> Estratto fornito
Essendo una legge che tiene conto delle esigenze di una pluralità di persone, è necessariamente una legge di mediazione per cui non può accontentare tutti. Personalmente ritengo molto importante una parte della legge che interviene a sostegno delle famiglie di nuova formazione con la previsione di aiuti quali: i prestiti d'onore, l'abbattimento degli oneri di costruzione per alloggi destinati a famiglie di nuova formazione ed agevolazioni sulle locazioni.

Come sappiamo, la legge prevede che ai contributi previsti all'articolo 8 possano accedere le coppie eterosessuali con l'esclusione quindi delle coppie formate da lesbiche ed omosessuali.

Personalmente, pur prendendo atto di una realtà che esiste, penso che non sia ancora giunto il momento di incentivare con aiuti vari la formazione di cosiddette famiglie di omosessuali e di lesbiche. Voterò a favore del mantenimento dell'aggettivo "eterosessuale" presente all'articolo 8 della legge e penso che per questioni etico-morali ognuno voterà secondo coscienza.

Si dà atto che, dalle ore 16.41, presiede il Vicepresidente Chenuil.

Presidente È aperta la discussione generale. Ha chiesto la parola il Consigliere Lanièce.

Lanièce (Aut) Con questo mio breve intervento voglio solo esprimere alcune considerazioni di carattere sociologico, se mi si permette questa piccola presunzione. Al mio seguirà poi l'intervento più strutturato del collega Marguerettaz.

Il senso, anzi forse è meglio dire il ruolo della famiglia, checché se ne dica, da qualche tempo è cambiato: mentre una volta - questo credo valga sino agli anni '70 - i valori morali e sociali contenuti nel nucleo familiare medio e piccolo borghese erano uguali per tutti e corrispondevano agli obiettivi primari della società di allora, ovvero al mantenimento di tradizioni ed usanze ben precise e di alcuni "status" sociali comuni a tutte le classi medie e al perpetuarsi di tali tradizioni fra le famiglie, oggi le cose sono piuttosto cambiate. Sono cambiati i rapporti all'interno delle famiglie e gli obiettivi che la famiglia si pone soprattutto in ragione di una corsa al livellamento economico che ha abolito le classi sociali comunemente dette, ma soprattutto, proprio in virtù di tali presunte pari opportunità, ciò che è significativamente cambiato è il rapporto fra la famiglia e il mondo esterno ad essa, dove per mondo esterno intendo i contatti quotidiani che la famiglia ha con la realtà immediata che la circonda.

> Voci dei dati
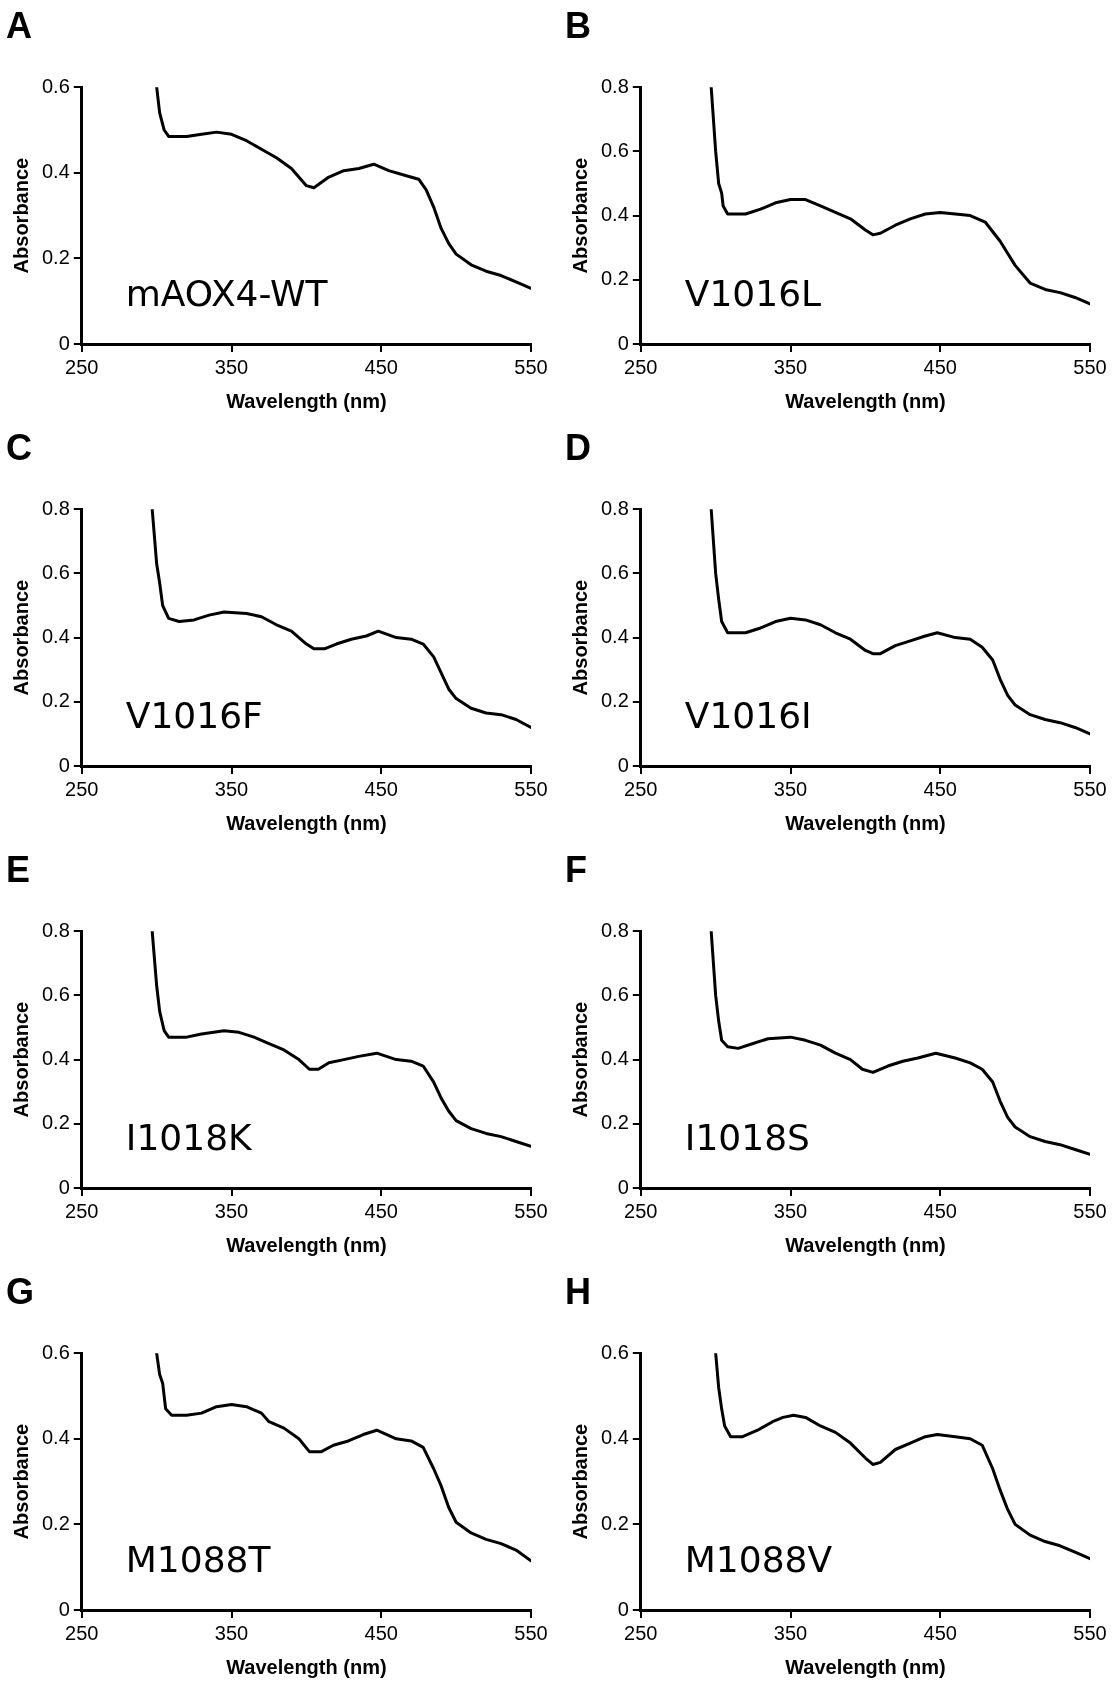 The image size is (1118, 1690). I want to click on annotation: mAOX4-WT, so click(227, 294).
...
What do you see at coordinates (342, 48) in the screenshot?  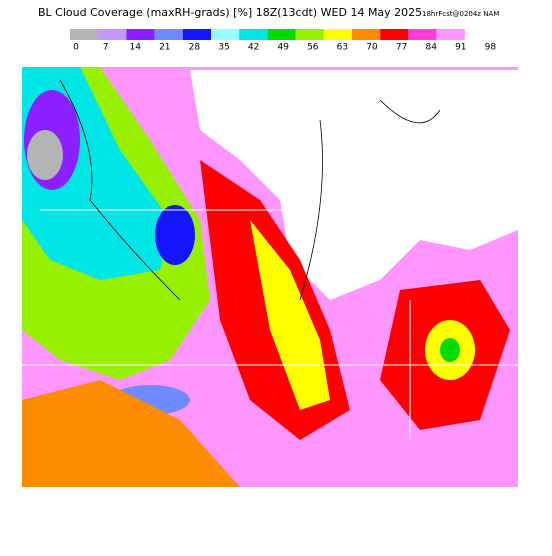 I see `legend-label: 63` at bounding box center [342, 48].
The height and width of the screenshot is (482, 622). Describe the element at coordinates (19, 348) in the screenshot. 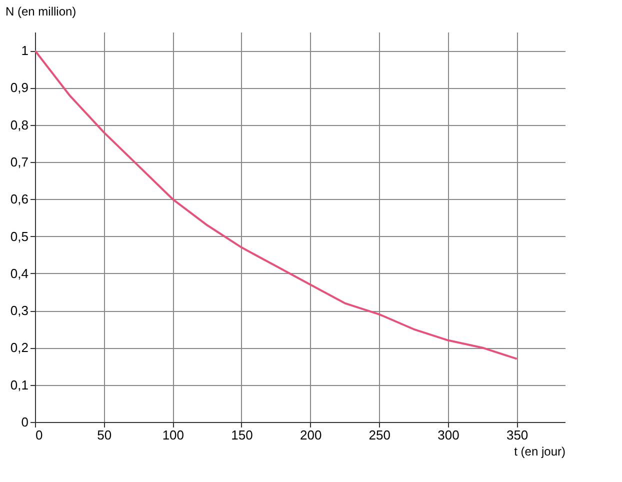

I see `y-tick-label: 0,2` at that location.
==
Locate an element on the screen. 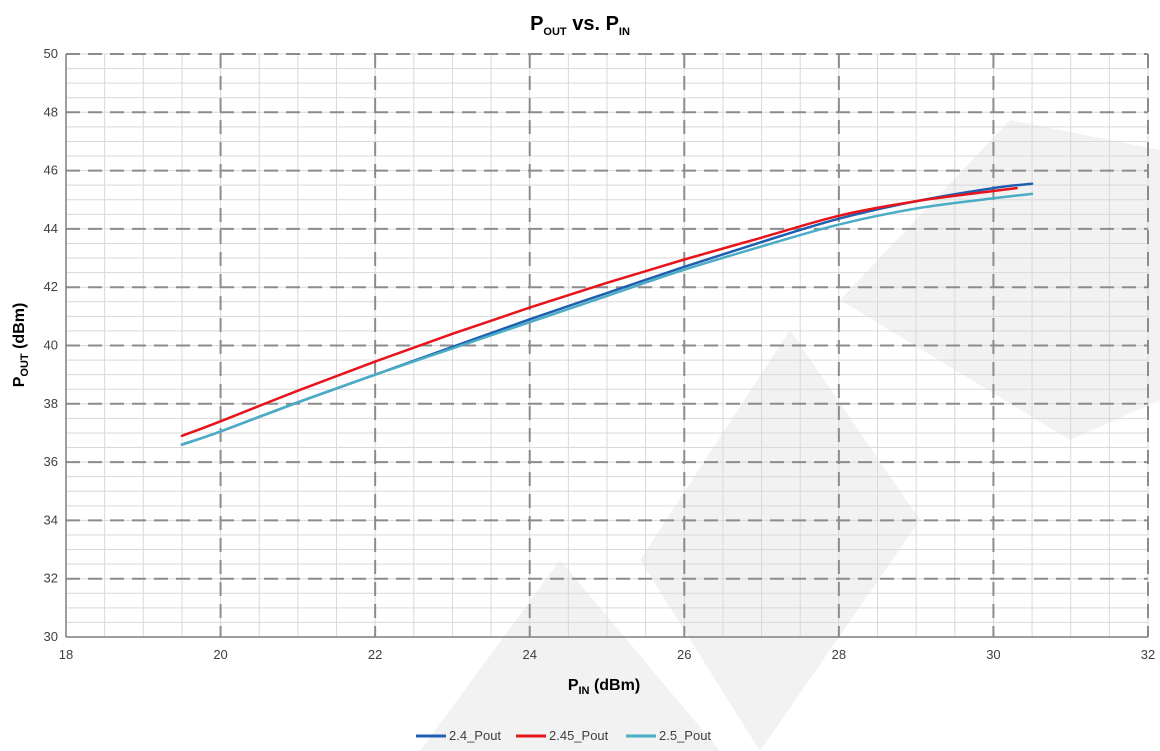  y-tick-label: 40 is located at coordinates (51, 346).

> Cosa farai
**1)** Nelle voci, dalla riga che contiene "The height and" fino alla riga che contiene "at that location.", sostituisci "Describe" con "Identify". Riporta solo queste righe senza altre modifiche e tralascia le immagini.
**2)** Riprendi il resoconto del dibattito consiliare sulla legge per la famiglia e proseguilo dopo l'ultima frase riportata.

> Risposte
**1)**
The height and width of the screenshot is (482, 622). Identify the element at coordinates (19, 348) in the screenshot. 

I see `y-tick-label: 0,2` at that location.

**2)**
Spesso la famiglia moderna purtroppo, lungi da poter mettere a buon frutto le risorse tecnologiche, culturali ed intellettuali, patrimonio della nostra epoca, si trasforma, ma sarebbe meglio dire viene trasformata, in una sorta di mero contenitore nel quale i cambiamenti non avvengono in funzione di scelte operate sulla base di esperienze e sulla discussione, ma giungono imposte, volute da enti superiori ed esterni al nucleo familiare che utilizzano la televisione, la pubblicità, i giornali, la comunicazione di massa per far passare ed accettare i loro messaggi.

Questi enti sono facilmente individuabili, in quanto mentre una volta il potere sulla famiglia veniva esercitato privandola dei beni, oggi avviene l'esatto contrario: le catene dei supermercati hanno i magazzini stipati di ogni sorta di merce buona per tutte le tasche, i mass media elargiscono qualunque tipo di informazione, dalle più futili a quelle utili in tempi quasi reali.

La tecnologia elettronica offre evasioni e prospettive virtuali inimmaginabili solo pochi anni fa e tutto questo ci viene detto è fatto per il bene dell'individuo, della società e dunque, visto che la società è composta dal nucleo familiare, per il bene della famiglia.

Tutto cade dall'alto sulle teste di uomini, donne e bambini ai quali viene detto di non preoccuparsi perché c'è già qualcuno che pensa per loro, c'è già chi ha deciso e questo costituisce, secondo me, il nocciolo del problema.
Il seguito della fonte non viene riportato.